The study, from academics at Cardiff University, Loughborough University and the University of Oxford, used computer software to analyse the range of nouns and adjectives used in 33 of his best-selling Discworld novels.
The results show a significant decrease in the diversity of nouns and adjectives in his later works. This shift was particularly marked in the diversity of adjectives, which decreased below a defined threshold approximately ten years before Pratchett's formal diagnosis.
Sir Terry Pratchett died in 2015 at the age of 66. He had posterior cortical atrophy, a rare form of early-onset Alzheimer's disease that primarily affects visual processing.
Study co-author Dr Melody Pattison, based at Cardiff University's School of English, Communication and Philosophy, said: "Our analysis of Sir Terry Pratchett's novels suggests that subtle changes in linguistic patterns, such as decreased lexical diversity, may precede clinical diagnosis of dementia by a considerable margin. In particular we found the richness of descriptive language in his books gradually narrowed."
We would normally expect less lexical diversity as texts get longer, but even after controlling for text length our findings were still significant. This was not something a reader would necessarily notice, but rather a subtle, progressive change. --Dr Melody Pattison
[...] "Research indicates that memory problems may not be the first symptom of dementia. We wanted to explore whether language could be an early warning sign, and to do this, we used Sir Terry Pratchett's books, who himself suffered dementia.
"Our analysis found that Sir Terry's use of language did indeed change during his career. These results suggest that language may be one of the first signs of dementia, and Sir Terry's books reveal a potential new approach for early diagnosis."

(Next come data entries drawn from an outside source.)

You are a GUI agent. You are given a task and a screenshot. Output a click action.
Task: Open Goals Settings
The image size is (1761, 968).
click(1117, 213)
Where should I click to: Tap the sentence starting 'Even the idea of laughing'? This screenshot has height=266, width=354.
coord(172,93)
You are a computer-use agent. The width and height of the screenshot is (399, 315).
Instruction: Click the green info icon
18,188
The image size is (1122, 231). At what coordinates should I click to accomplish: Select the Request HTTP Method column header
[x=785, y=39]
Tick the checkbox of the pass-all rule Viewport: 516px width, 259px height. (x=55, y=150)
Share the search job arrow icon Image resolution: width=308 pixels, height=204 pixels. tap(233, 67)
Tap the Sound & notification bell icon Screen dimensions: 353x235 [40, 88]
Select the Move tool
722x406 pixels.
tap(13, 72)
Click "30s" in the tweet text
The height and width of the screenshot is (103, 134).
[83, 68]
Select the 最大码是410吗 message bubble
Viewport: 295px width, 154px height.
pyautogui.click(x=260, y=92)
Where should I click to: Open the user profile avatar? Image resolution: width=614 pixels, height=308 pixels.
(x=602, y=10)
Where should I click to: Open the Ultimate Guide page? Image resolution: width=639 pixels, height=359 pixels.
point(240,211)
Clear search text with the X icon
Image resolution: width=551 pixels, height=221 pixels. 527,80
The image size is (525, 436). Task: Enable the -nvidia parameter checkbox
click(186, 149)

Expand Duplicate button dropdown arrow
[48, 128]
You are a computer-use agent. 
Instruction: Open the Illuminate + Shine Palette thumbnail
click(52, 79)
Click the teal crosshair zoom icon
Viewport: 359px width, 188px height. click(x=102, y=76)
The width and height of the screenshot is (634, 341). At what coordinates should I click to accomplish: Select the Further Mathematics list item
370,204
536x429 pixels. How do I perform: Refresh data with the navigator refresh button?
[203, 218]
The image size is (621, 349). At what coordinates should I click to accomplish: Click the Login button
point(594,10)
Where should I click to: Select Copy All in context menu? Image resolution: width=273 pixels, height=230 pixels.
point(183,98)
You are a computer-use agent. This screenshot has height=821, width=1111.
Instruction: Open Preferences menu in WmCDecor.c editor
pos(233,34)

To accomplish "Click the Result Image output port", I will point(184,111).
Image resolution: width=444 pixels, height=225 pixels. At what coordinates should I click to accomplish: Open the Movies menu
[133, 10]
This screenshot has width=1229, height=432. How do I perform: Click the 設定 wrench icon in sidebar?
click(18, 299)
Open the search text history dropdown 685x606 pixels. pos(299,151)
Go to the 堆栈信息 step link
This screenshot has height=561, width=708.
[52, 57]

Journal Reference: Brain Sci. 2026, 16(1), 94; https://doi.org/10.3390/brainsci16010094
(Score: 3, Insightful) by looorg on Thursday February 12, @06:51PM
For me this might work. For a lot of us it might work. It is a fairly substantial and solid body of text collected over a decade or whatnot. From my user number I was probably signed up within a day or less of it going public. I don't recall now but it can't have been to long after.
That said the text here might leave some things to be desired from a professional viewpoint. It might in some regard be a lot more casual writing. I guess most message boards and such postings are. As in there is no large amount of editing involved, for the obviously technical limitations as there is no edit function.
In that regard perhaps that is even better as a diagnostic tool. More of a direct flow from the brain to the keyboard instead of having been edited over and over again.
The other issue, for me at least, is that I'm not a native English speaker. It's more of a third language. But it might be good enough due to my age and having written and spoken it for at least four:ish decades or so.